## [Records contained in a dataset]
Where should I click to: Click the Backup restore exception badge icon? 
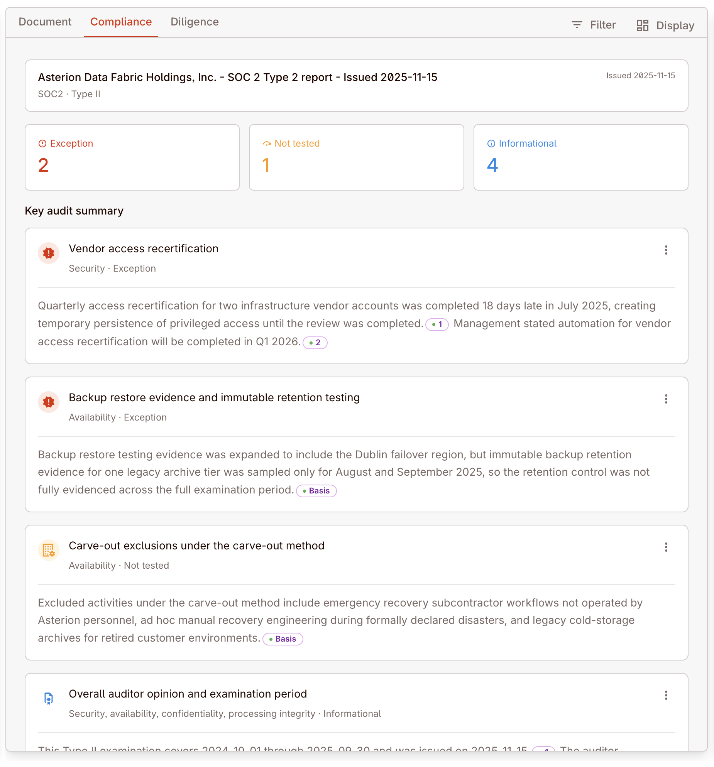click(49, 402)

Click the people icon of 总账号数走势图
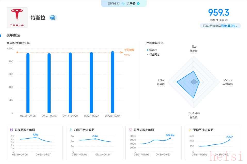coord(71,130)
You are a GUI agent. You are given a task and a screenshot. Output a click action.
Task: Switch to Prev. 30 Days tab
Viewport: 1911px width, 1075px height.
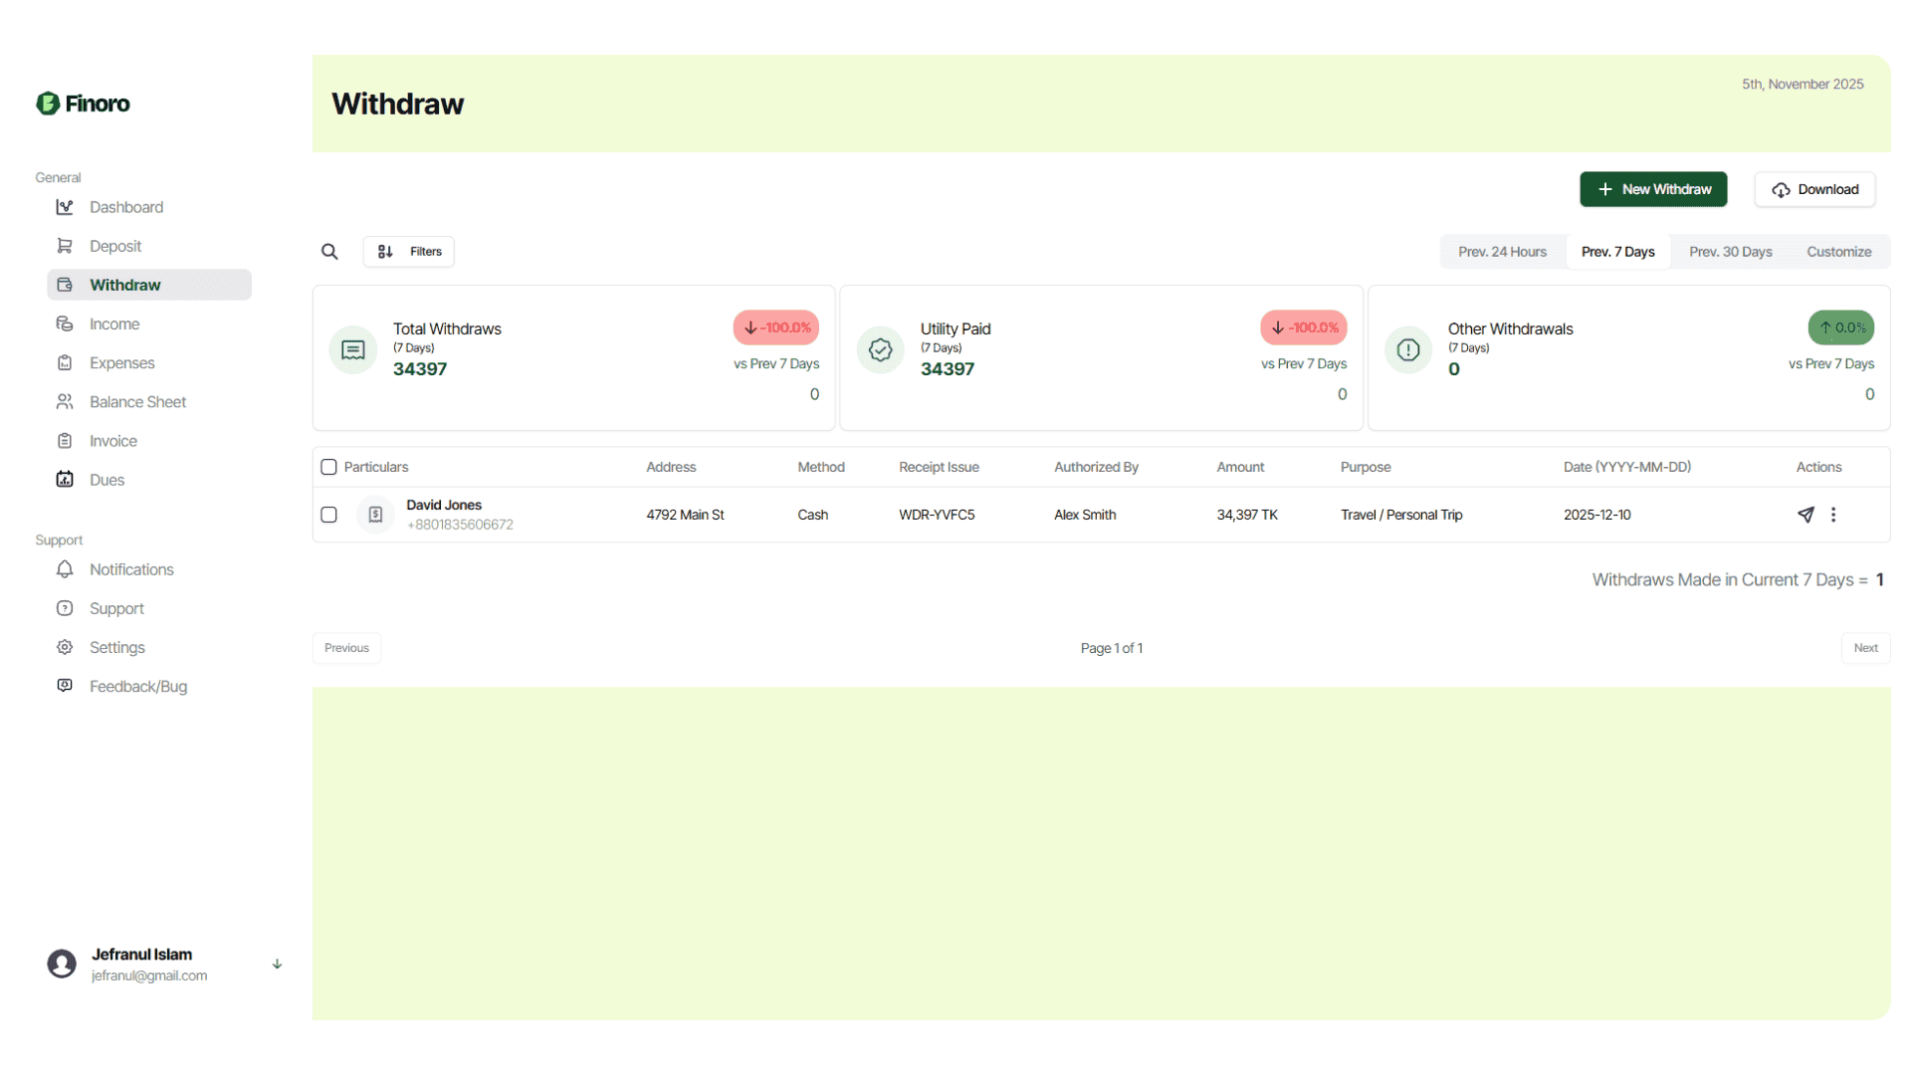[1730, 252]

## [PROBLEM DESCRIPTION]
Return every record above exactly as written, but drop the pictures.

## [WRITTEN ANSWER]
Where should I click to: Click the Backup restore exception badge icon? 
click(49, 402)

Click the people icon of 总账号数走势图
coord(71,130)
You are a GUI agent. You are given a task and a screenshot. Output a click action.
Task: Switch to Prev. 30 Days tab
Viewport: 1911px width, 1075px height.
[1730, 252]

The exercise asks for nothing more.